During her tenure at MCHS, Bayer has not kept Latin within the halls of one school. She initiated a Latin program at Mayfield Elementary School, tutoring a group of 15 fourth- and fifth-graders on a weekly basis.
Bayer is involved in several professional organizations in addition to KWLA. She is active in the Kentucky Classics Association, American Classical League, National Junior Classical League, Kentucky Junior Classical League, Classics Association of the Midwest and South, Vergilian Society and National Education Association/ Kentucky Education Association.
Her involvement has included more than membership. She has chaired many contests, conventions and associations during her career.

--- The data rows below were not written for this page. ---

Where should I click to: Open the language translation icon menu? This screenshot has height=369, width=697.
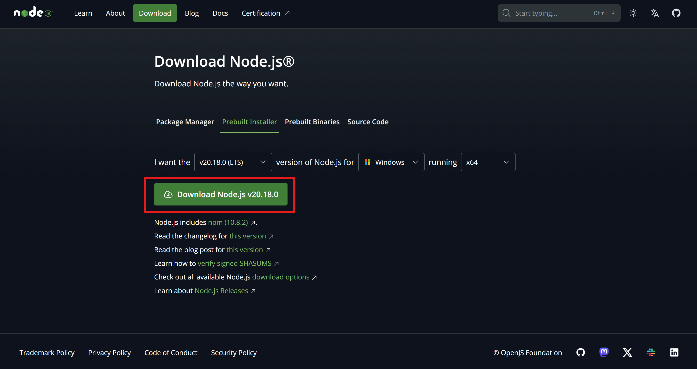[x=655, y=13]
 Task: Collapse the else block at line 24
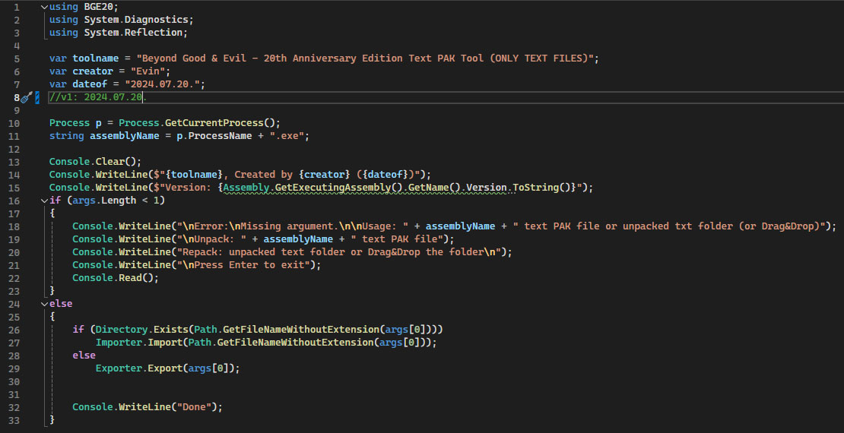point(44,304)
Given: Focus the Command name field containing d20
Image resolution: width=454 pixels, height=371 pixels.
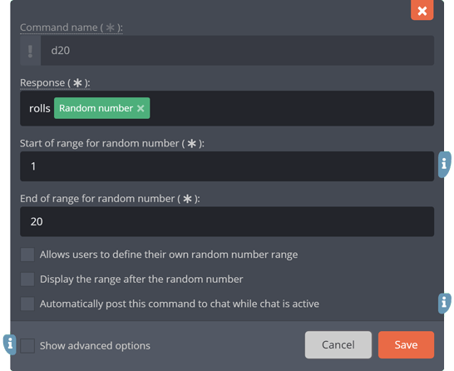Looking at the screenshot, I should tap(237, 51).
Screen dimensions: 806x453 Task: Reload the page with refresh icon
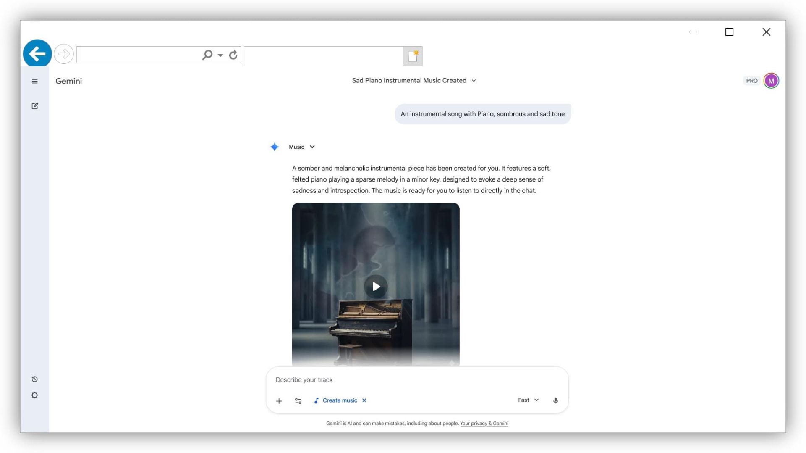tap(233, 55)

Bayer also is no stranger to awards. Her list of honors includes Richmond Chamber of Commerce Teacher of the Year, Ashland Oil Golden Apple Achiever Award, American Classical League Merita Award for sustained and distinguished service and she is looking forward to receiving the coveted silver bowl for attending 20 NJCL conventions.
In what may be her final year of teaching at MCHS, Bayer agreed to take over an English class. Teaching English was not new for Bayer, even if she had not taught the subject for a while. When she started at MCHS, her job included teaching both disciplines.
Many teachers planning to retire would balk at the idea of taking on a new class, Clements said. But, she added, everyone at Madison Central has come to expect this kind of giving and selflessness from Bayer.
“It was challenging to put a new set of lesson plans together over the summer,” Bayer said, “but I’ve really enjoyed teaching English again.”
Bayer retains her passion for teaching Latin, however. “I love sharing this beautiful language with my students.” She disagrees with those who call Latin a dead language. “The study of Latin helps students in the acquisition of all kinds of knowledge, not just the language itself.
Bayer said she got involved in organizations such as KWLA, KCA and the Junior Classical League to provide learning opportunities for her students outside of the classroom.
“These organizations helped me provide opportunities for my students to compete in academic, athletic, and graphic arts contests,” she said. “Our students have learned to run for leadership positions on local and state levels. They have gained confidence by working in teams to achieve goals, and they have had opportunities to visit universities and major cities across the United States.”